In 2016 we released our first Future Gazing, Future Shaping report setting a vision for the sector. That report predicted an influx of new entrants, relaxations in the regulatory framework, more commercial business models and greater use of digital technology. It did not predict a global pandemic.
We may be coming to the end of the initial phase, but challenges still lie ahead for the sector – in the short, medium and long term. We’ve been considering what business changes and new ways of working housing providers should be planning, to ready themselves for the challenges to come.
Housing providers have responded radically to the coronavirus lock-down. Business continuity task forces have been rallied, emergency budgets drawn-up, and fundamental ways of delivering core services changed to work within the limitations of social distancing.
Shifting to working from home, with days filled with video-calls, has shown the resilience and adaptability of many in our sector. Some are using the lockdown as a catalyst for organisational change. To achieve in weeks, what they had been considering for years. But what can’t be escaped, is that we are in a period of crisis that is yet to present some of its greatest challenges.
Whilst the clients we have spoken to in the last few weeks are through their initial response phase, we are only approaching the end of the beginning. The sector now faces a significant backlog of repairs and health and safety inspections, increased demand for support services, and possible extended social distancing for vulnerable tenants. It’s still unclear whether or when a second or even third wave may hit, further destabilising existing plans.
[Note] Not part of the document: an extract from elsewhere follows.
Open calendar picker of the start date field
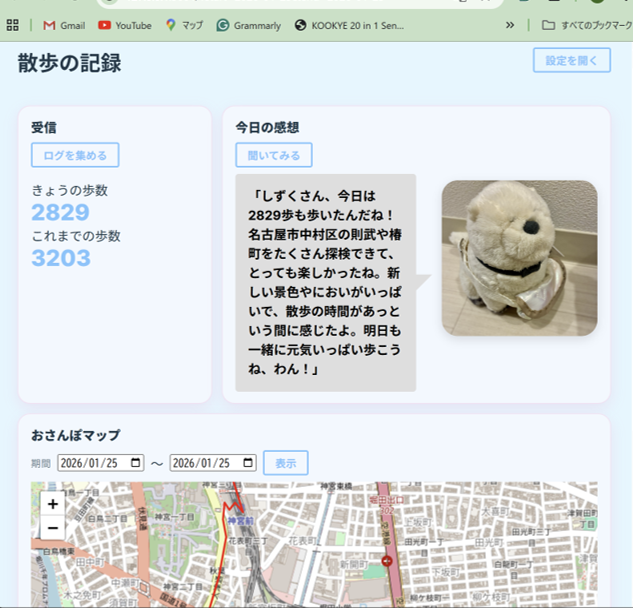The image size is (633, 608). [136, 463]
As this crisis continues, colleagues and I have been considering what housing providers should be doing to ready themselves for the post-pandemic operating environment, and plans for the future. Our 2019 Future Gazing Future Shaping survey (which followed the 2016 version) asked what technologies housing providers expected to adopt by 2025. The results showed better use of customer data, smart devices, and digitalisation of customer services, as the most popular. All three of these are likely to remain key priorities, albeit with renewed purpose in a post-pandemic environment:
- Smart devices and diagnostic tools: Reading meters, diagnosing repairs issues, and monitoring tenant safety remotely will be increasingly important as we likely enter a period with continued shielding of vulnerable individuals.
- Digitised and remote customer services: Technology and a culture that enables and embraces home / remote working can open huge opportunities for service change. Greater flexibility (enabled by home working) can enable extended opening hours that match customer demand, positively impacting both staff satisfaction and your customer offer.
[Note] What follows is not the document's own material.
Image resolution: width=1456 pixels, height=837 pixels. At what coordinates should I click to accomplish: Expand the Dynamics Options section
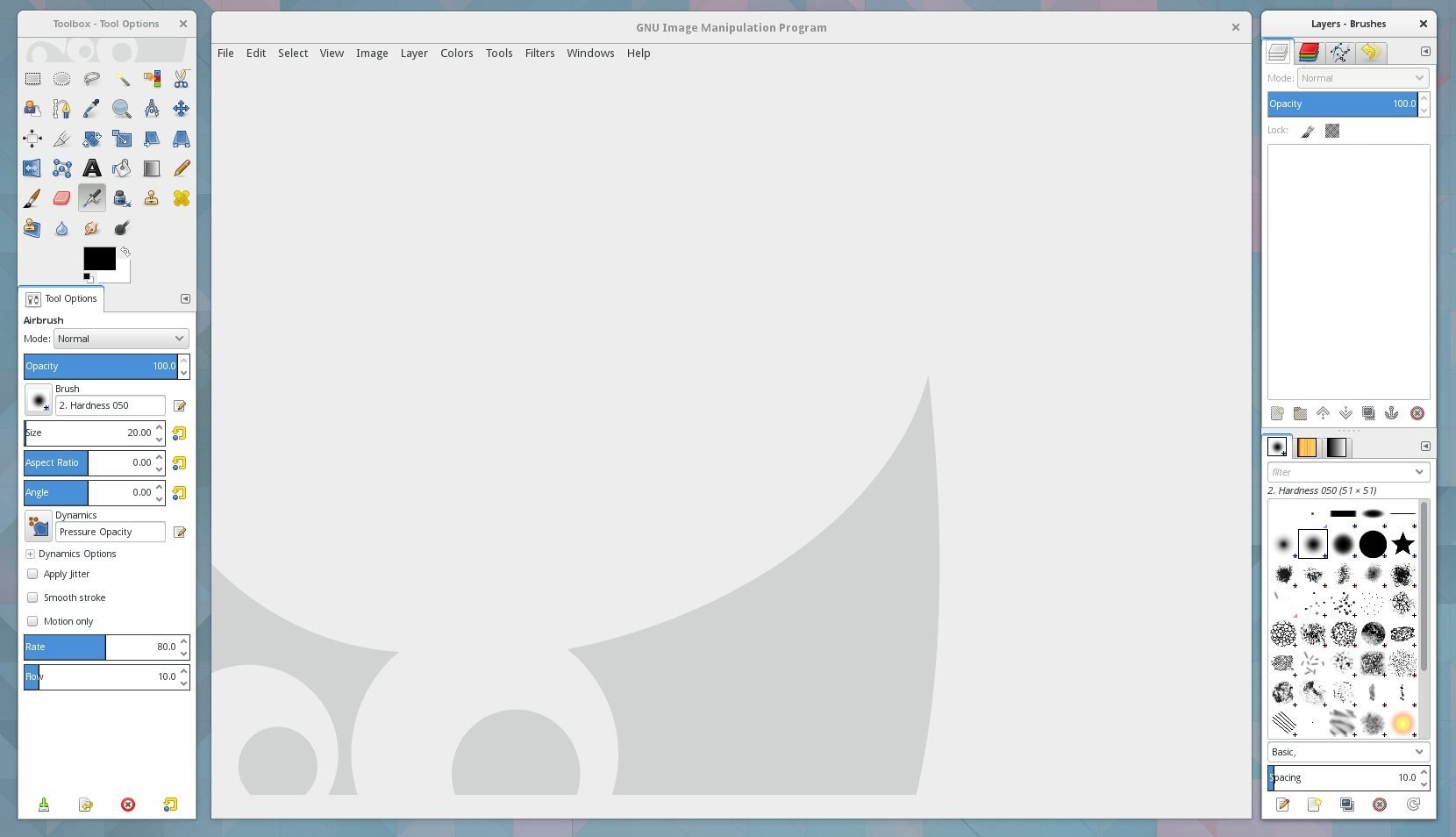(30, 554)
- Customer insight data: Serving customers digitally also makes it easier to measure and predict demand for services. Knowing which residents are likely to require what kind of support post-pandemic, will enable organisations to more readily match demand.
Beside these, many have plans to reduce office footprints (and costs) by continuing to provide services from home, and use video calls in all parts of the organisation, from customer consultation to the boardroom, long after the lockdown is lifted.
Our previous Future Gazing Future Shaping reports have both highlighted that the housing sector has been slower in adopting new technology and implementing modern ways of working, than other sectors. Post-pandemic, we expect the sector to be more responsive to disruption in the operating environment, and more embracing of organisational and technological change. Over the course of the coming weeks we will be launching the third iteration of our Future Gazing Future Shaping series. This will include views on how we see the sector changing over the coming years, as well as engagement with colleagues across the sector to understand what they are experiencing, and how they expect things to change in the future.